In Rogue One, Ahmed is Bodhi Rook, an Imperial cargo pilot from an occupied planet who's forced to question his loyalties. "The movie has a series of complex characters with murky pasts or torn loyalties," he says. "That, combined with its vérité feel – a rough-and-readiness in the camera work – makes it quite edgy."

And in City of Tiny Lights, Ahmed stars as Tommy Akhtar, a Raymond Chandler gumshoe for the 21st century: British and brown. When a black hooker hires him to find her Russian roommate, he doesn't turn to the Old Boy network; that London doesn't exist for him. He navigates via New Boys, South Asians striving to claim their piece of turf. "It's a glimpse into the London underbelly that we haven't seen," Ahmed says. "It's a real joy for me to see contemporary London respected in a realistic way, that doesn't erase its rich multiculturalism. If The Night Of is the polar opposite to Sex and the City, City of Tiny Lights is the polar opposite to Downton Abbey."

Ahmed won't be in Toronto to walk the carpet at Ryerson next week – he's committed to promoting Cashmere. "I'm gutted, because I love Toronto, and I think the film's multiculturalism will really resonate there," he says. "From everything I've seen, Toronto is a guiding light for multiculturalism right now." (He's attended three TIFFs, with The Reluctant Fundamentalist, Ill Manors and 2014's Nightcrawler, which he handily stole from Jake Gyllenhaal.)

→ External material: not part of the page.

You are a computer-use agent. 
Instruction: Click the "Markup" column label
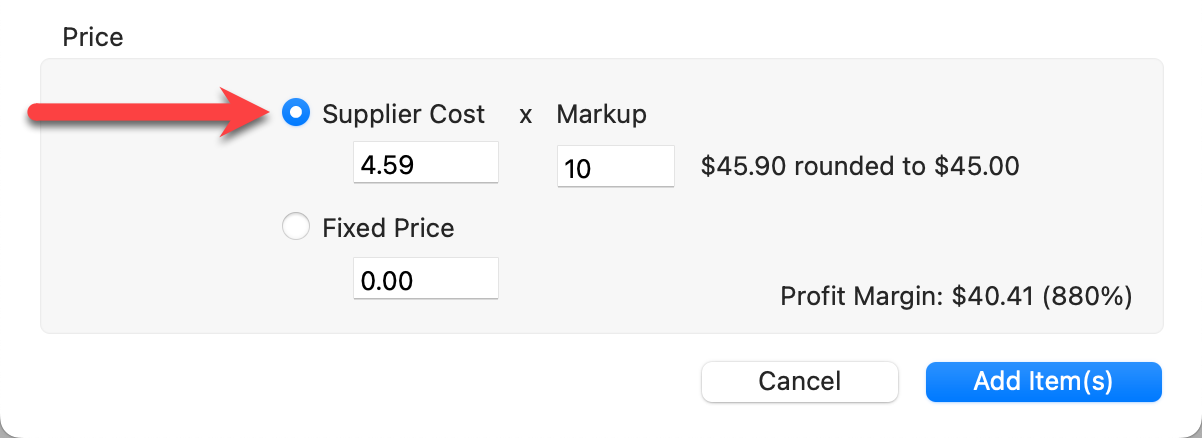point(601,114)
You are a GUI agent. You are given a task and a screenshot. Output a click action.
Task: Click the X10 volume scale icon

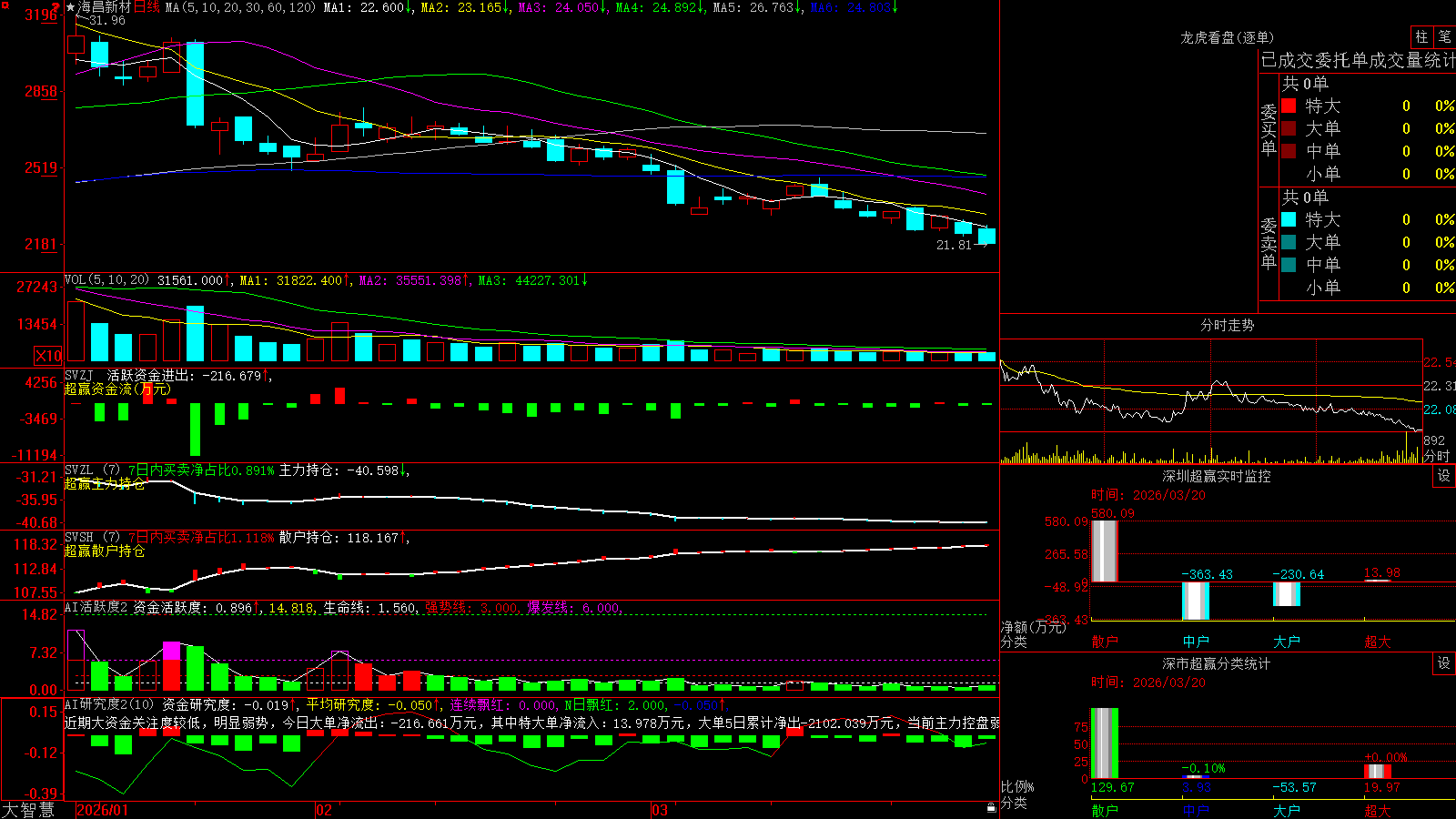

But Ahmed's music career came first. "It's an opportunity to say certain things I feel need to be said, in a way that maybe others aren't," he says. "Heems is Indian from New York. I'm Pakistani from London. So Cashmere references that Hindo-Pak conflict, as well as the sweatshop thing." Two singles are already available via SwetShopBoys.com: Tiger Hologram, a party track about a girl, but also about an actual hologram of a tiger Ahmed found in a Pakistani restaurant in Queens; and T5 (for Terminal Five), "a polemical political tract" about being randomly searched at airports. (In a scene of spectacular irony, Ahmed was detained on his return from the Berlin Film Festival, where his first film, The Road to Guantanamo, had just won the Silver Bear. He played a man wrongly imprisoned for terrorism.)

Growing up, Ahmed navigated three distinct worlds: He was raised in a working-class British-Pakistani household with traditional expectations. (His father, who was in the Pakistani Merchant Navy before becoming a shipping agent, "still puts job vacancy ads in front of me," Ahmed jokes.) He won scholarships to private schools and to Oxford University, but he would often skip class to hang out with friends in the British Asian subculture. He recorded his first song, Post 9/11 Blues, in 2006.

"Being South Asian in the U.K. is like being Latino in the U.S., I would guess," he says. "It's a bit more hood. You see things; things happen. I was bouncing between worlds. You're acting from a very early age, when you have to code-switch like that. I'm a hybrid, a mongrel," he continues. "I think many people live that life." So he's interested in exploring "hybrid forms, hybrid characters."

"Since the Greek myths, the greatest stories are premised on the idea of, 'A stranger arrives,' " Ahmed adds. "Aeneas is a refugee from Turkey; his house is destroyed in civil war, and he leaves and founds Rome. Storytelling is based on refugees, outsiders, people who don't fit in, trying to make their way in a new culture."

Ahmed is still between worlds: In New York, fans of The Night Of stop him on the street; in London, he takes the Tube. (He's doing his laundry as we speak.) "I never thought acting would be a realistic job for me," he says. "Because, quite frankly, I didn't see people who looked like me doing it. I quickly realized, that's all the more reason to try."

Even in his short career, he's noticed an uptick in multicultural stories and colour-blind casting. "It's embarrassingly slow progress, though," he cautions. "I wouldn't want to start saying it's a brand new day." He laughs. "It's still #problematic."

City of Tiny Lights plays TIFF Sept. 15, 9 p.m., Ryerson; Sept. 16, 6:15 p.m., Hot Docs Theatre; and Sept. 18, 9:45 a.m., Scotiabank. Una screens Sept. 14, 9:30 p.m., Princess of Wales; Sept. 15, 3 p.m., Princess of Wales; and Sept. 16, 3 p.m., Ryerson.